= Exercise =
Start the copy at the line containing "The width and height of the screenshot is (972, 404)." and run it through the last line of the records. Repeat each line exactly; omit pictures.

Items listed in a dataset
[Start of Attachment]

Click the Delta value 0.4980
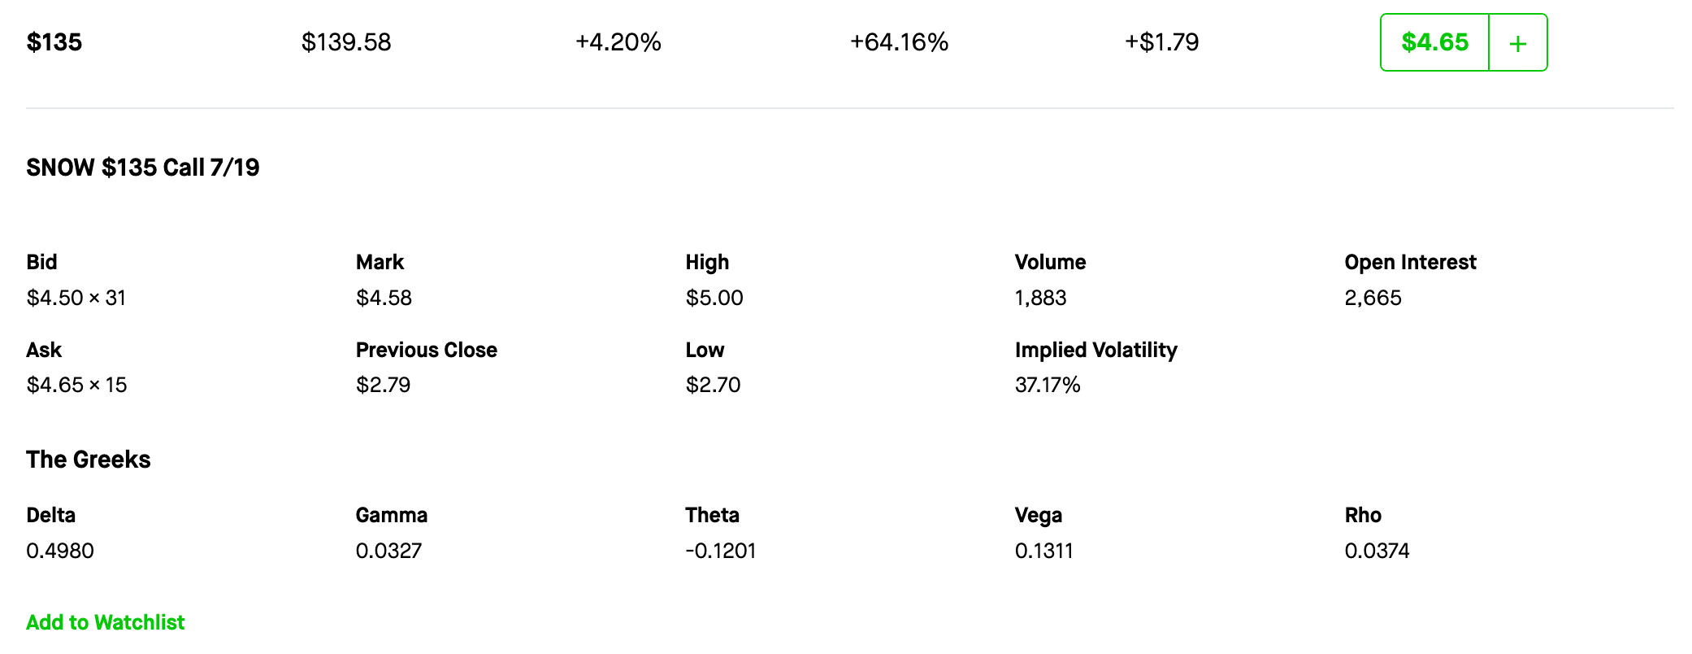 [x=60, y=551]
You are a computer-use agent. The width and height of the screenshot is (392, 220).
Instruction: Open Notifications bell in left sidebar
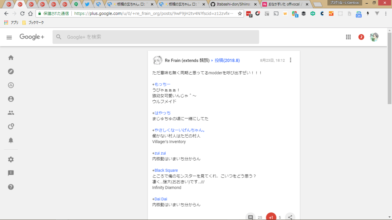point(11,140)
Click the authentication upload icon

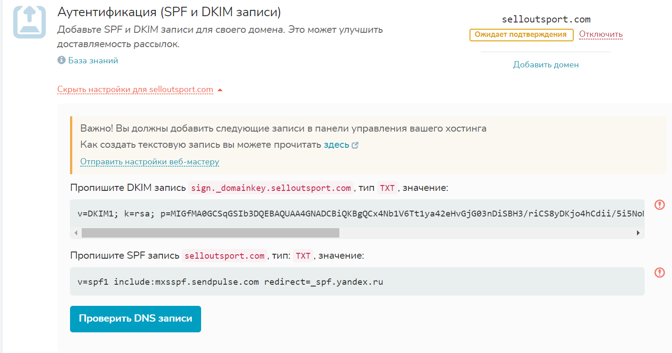click(x=29, y=22)
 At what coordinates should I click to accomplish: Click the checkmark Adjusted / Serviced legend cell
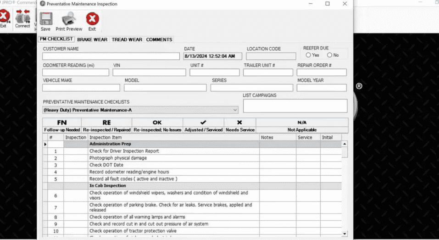(x=203, y=126)
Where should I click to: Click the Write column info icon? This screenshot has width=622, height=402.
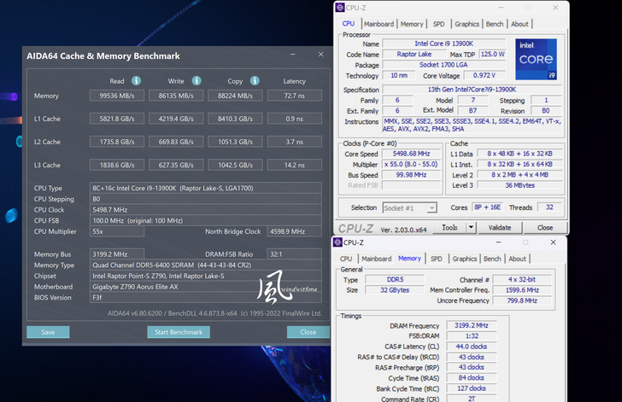(196, 81)
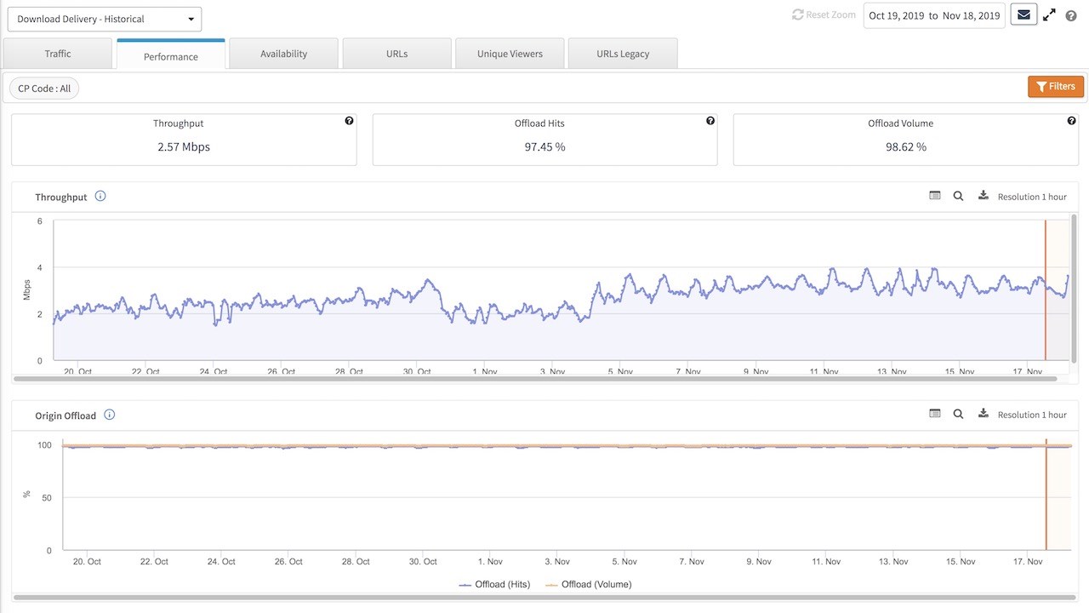Switch to the Traffic tab

pyautogui.click(x=58, y=54)
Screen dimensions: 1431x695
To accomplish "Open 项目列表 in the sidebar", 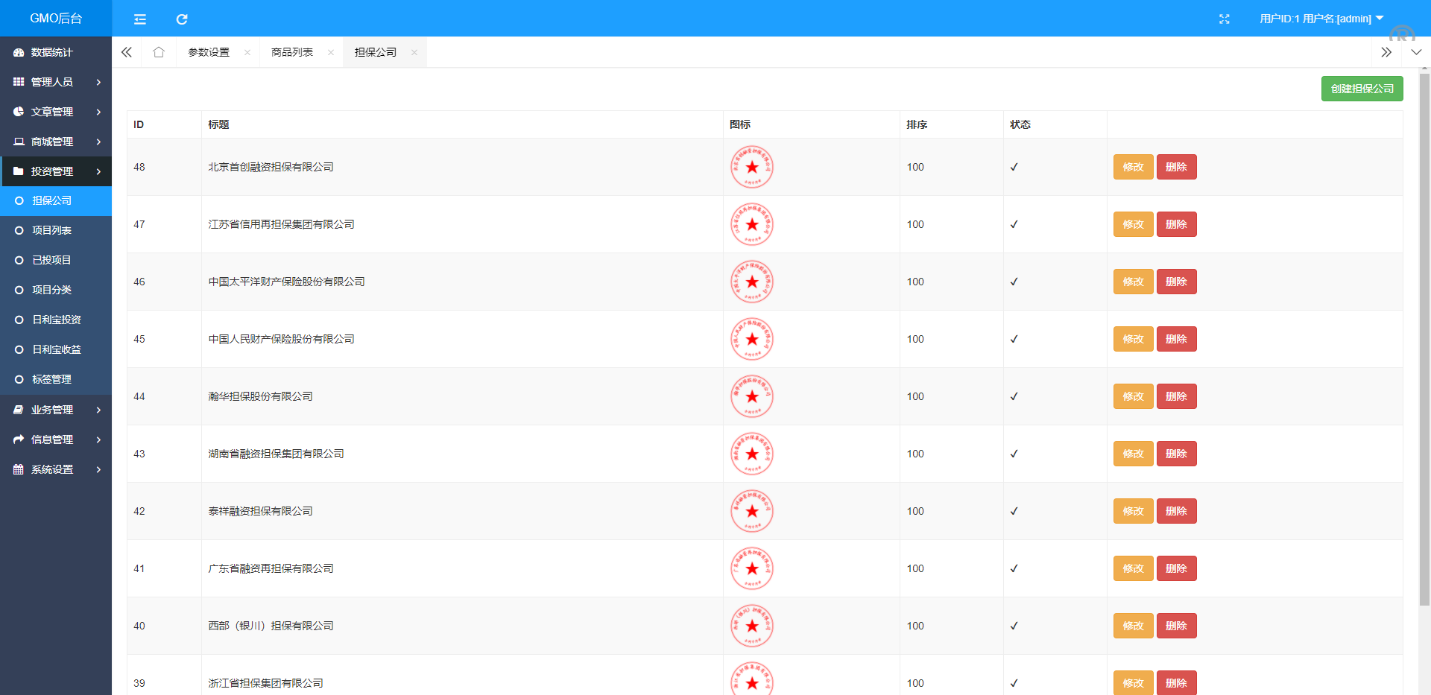I will point(51,230).
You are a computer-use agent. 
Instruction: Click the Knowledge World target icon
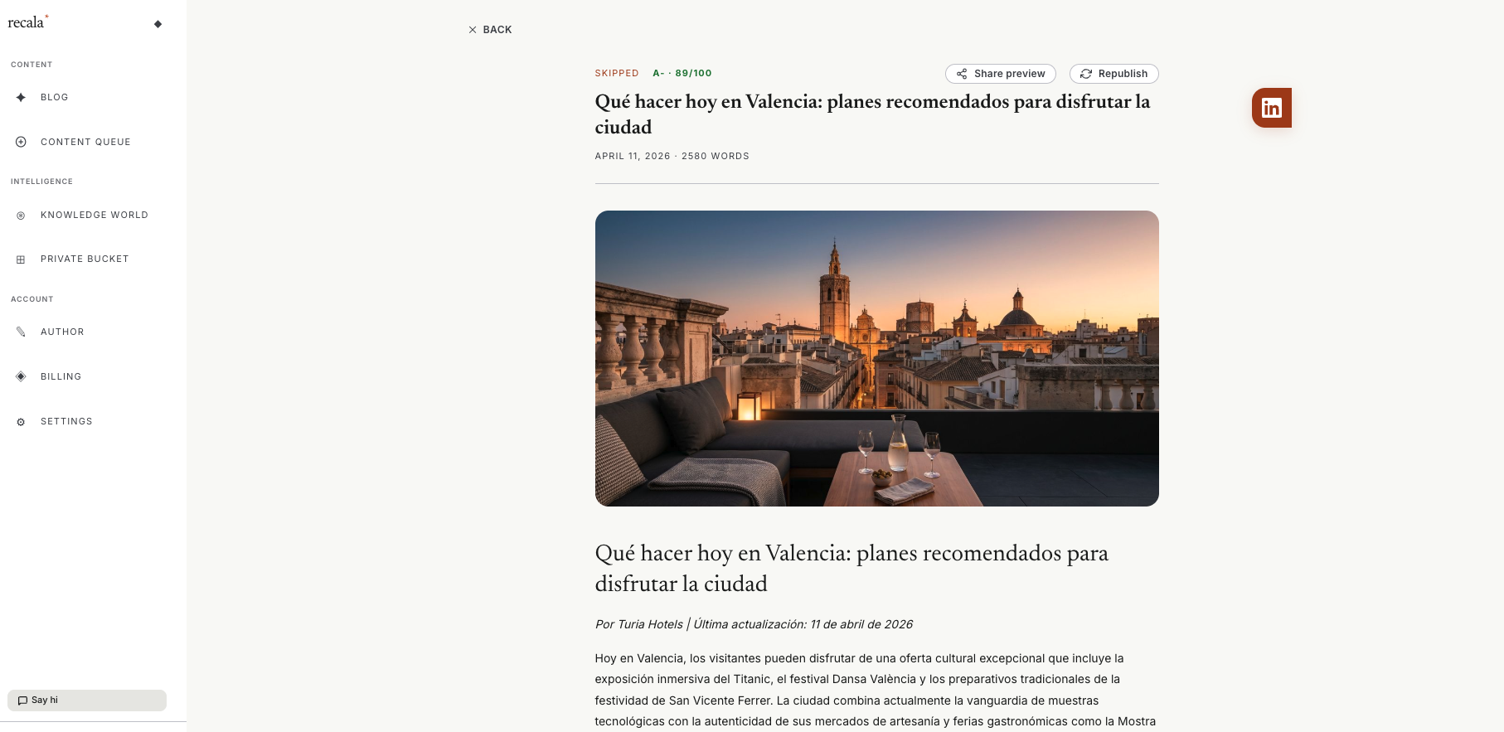pos(21,216)
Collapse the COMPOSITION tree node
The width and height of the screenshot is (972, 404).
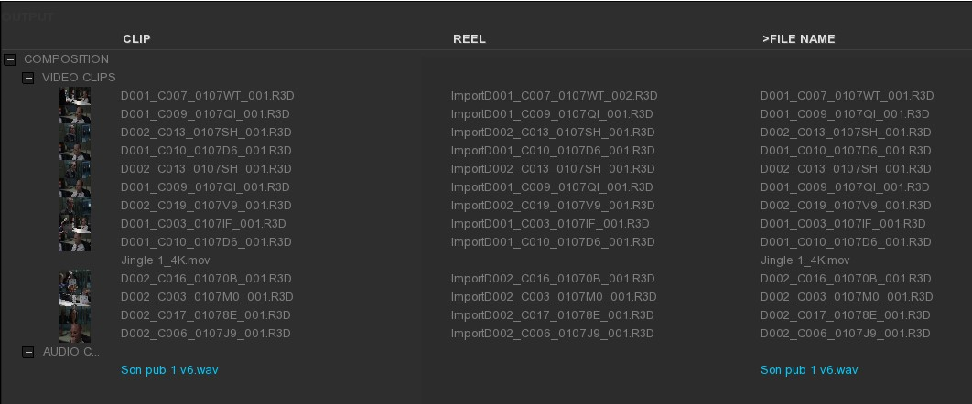click(9, 59)
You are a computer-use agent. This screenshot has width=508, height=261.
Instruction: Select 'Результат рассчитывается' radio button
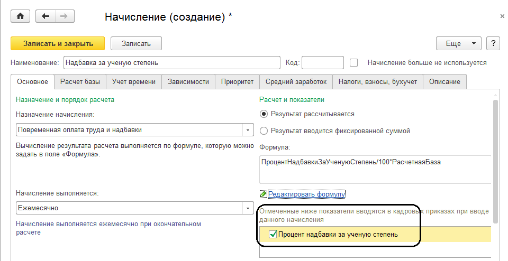[x=265, y=114]
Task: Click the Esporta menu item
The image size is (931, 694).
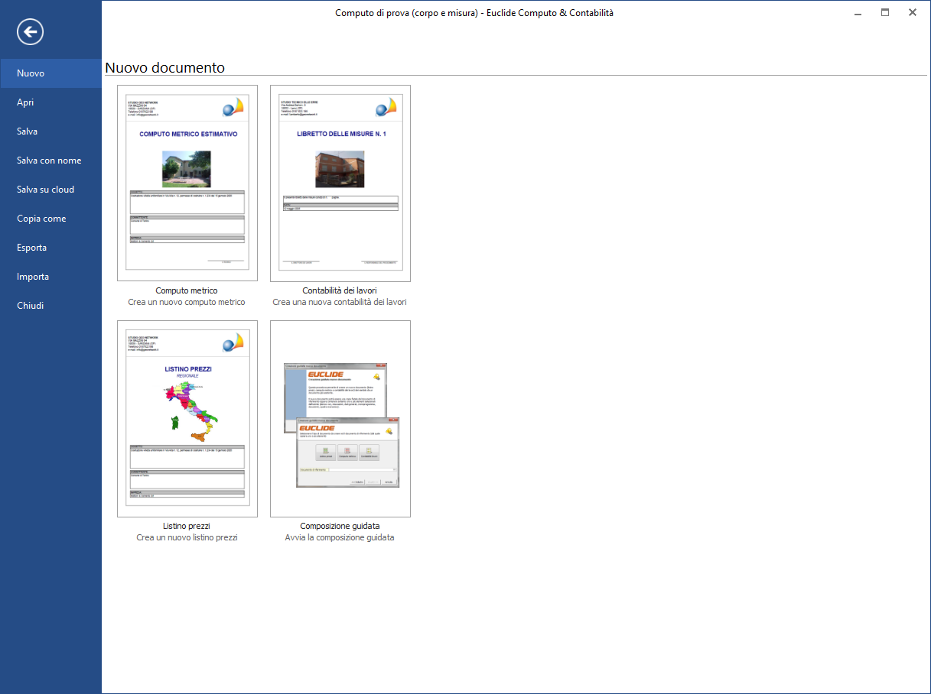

[End of Attachment]

= Response =
The width and height of the screenshot is (972, 404).
click(9, 59)
You are a computer-use agent. This screenshot has width=508, height=261.
Instruction: Select 'Результат рассчитывается' radio button
[x=265, y=114]
Task: Click the Esporta menu item
The image size is (931, 694).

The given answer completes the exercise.